Showing activity declined 7 percent from September to October and was down 27 percent from this time last year, according to the service’s Showing Index, which tracks the number of home tours scheduled on more than 6 million listings nationwide.
“With fewer new listings hitting the market in October and buyers who continue to struggle with affordability challenges, it seems both sides are sitting out this market cooldown,” ShowingTime+ Vice President of Sales and Industry Mike Lane said in the report. “We’re seeing this play out in home showing activity across the country as it continues to drop from pandemic highs, and we expect it to contribute to continued declines in sales heading into the new year.”

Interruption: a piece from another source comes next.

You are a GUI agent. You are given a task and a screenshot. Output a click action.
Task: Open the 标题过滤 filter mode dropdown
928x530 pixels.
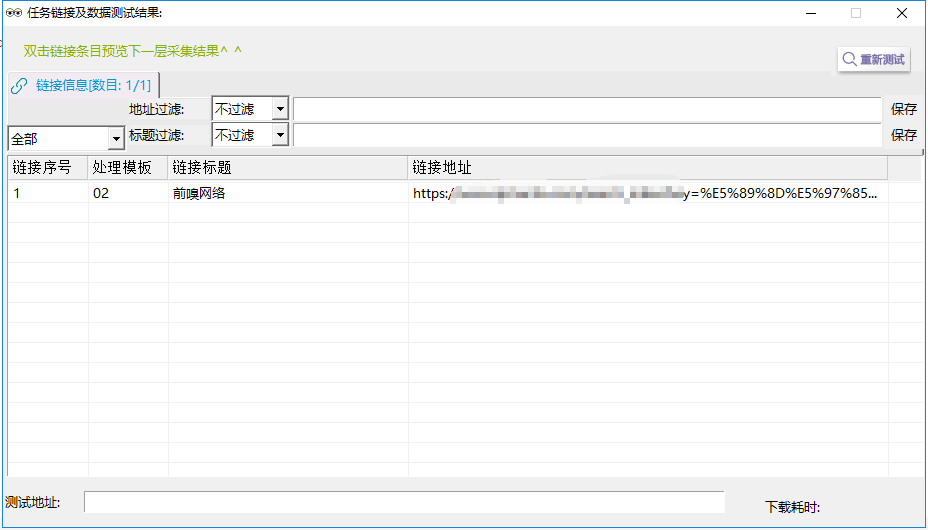click(280, 135)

The change hit some regions harder than others.
In Western states from California to Colorado, showing activity for the typical listing was 50 percent lower than in October of 2021.
Southern states also saw a big drop-off in tour activity. The index fell by 34 percent in the South over the last 12 months, suggesting that showings there have fallen faster than they have nationwide.
The Midwest and Northeast each fared a bit better. These regions saw declines in showing activity of less than 25 percent over the past year, according to the index.
The trend has been broadly felt in nearly every U.S. metro area. The 25 largest metros ShowingTime researched each posted big year-over-year declines.
Of these major cities, Chicago, Cincinnati and St. Louis saw the smallest drop-offs in showings per home listing, each declining around 15 percent.
But a number of the country’s biggest home markets have seen interest in visiting homes for sale fall off a cliff in the past year.
In Seattle, Austin, Boise, Denver and Phoenix, the number of home showings per listing was less than half as high in October than it was during the same period last year. And eight additional metros from this list of 25 saw declines of at least 40 percent year over year.
The speed of this change may be jarring for homesellers, but it’s beginning to put showing activity more in line with that of a typical market, Zillow spokesperson Anna Tilden said in an email.
A combination of record-low mortgage rates and a wave of buyer demand conspired to drive the home market into a frenzied state in the years since the COVID-19 pandemic began. New listings were getting scooped up quickly, and properties on the market attracted interest – and visits – from an unusual number of buyers.
Now, the dynamic between homebuyers and sellers is quickly shifting back away from those extremes as mortgage rates settle at much higher levels.
“While home showing activity is still above pre-pandemic norms, it’s approaching levels associated with a more balanced market,” Tilden wrote. “Most for-sale properties averaged between three and eight showings last month.”